■ **Work required**: Repeat each entry word for word; the images are not part of the copy.

■ **Records provided**:
▶
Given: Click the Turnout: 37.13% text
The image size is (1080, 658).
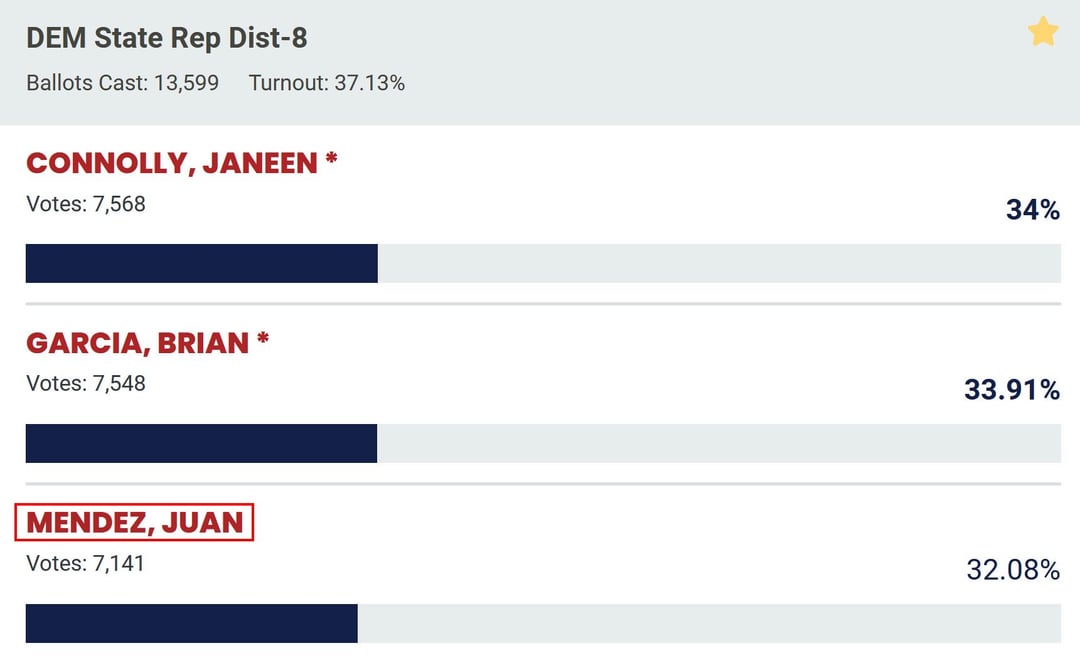Looking at the screenshot, I should point(327,83).
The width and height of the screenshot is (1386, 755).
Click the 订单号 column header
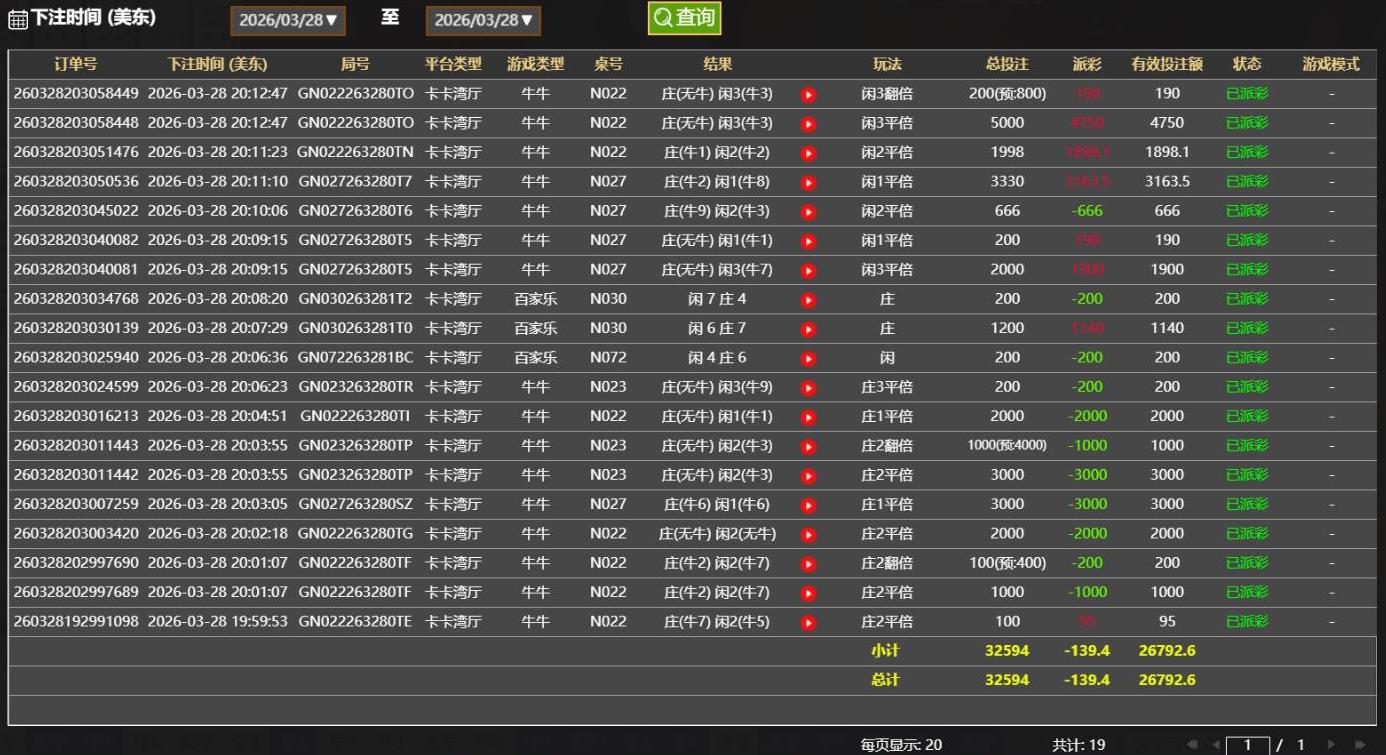75,64
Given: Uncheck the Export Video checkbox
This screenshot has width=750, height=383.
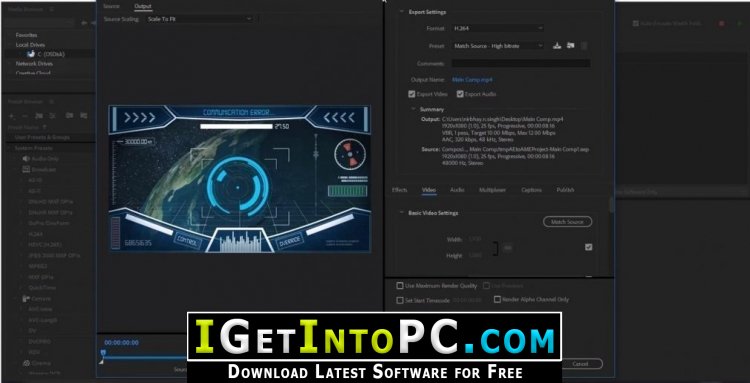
◀
■ **Expected answer**:
Given: Click the Turnout: 37.13% text
The image size is (1080, 658).
Looking at the screenshot, I should point(327,83).
The width and height of the screenshot is (1386, 755).
Click the 订单号 column header
75,64
Given: Uncheck the Export Video checkbox
This screenshot has width=750, height=383.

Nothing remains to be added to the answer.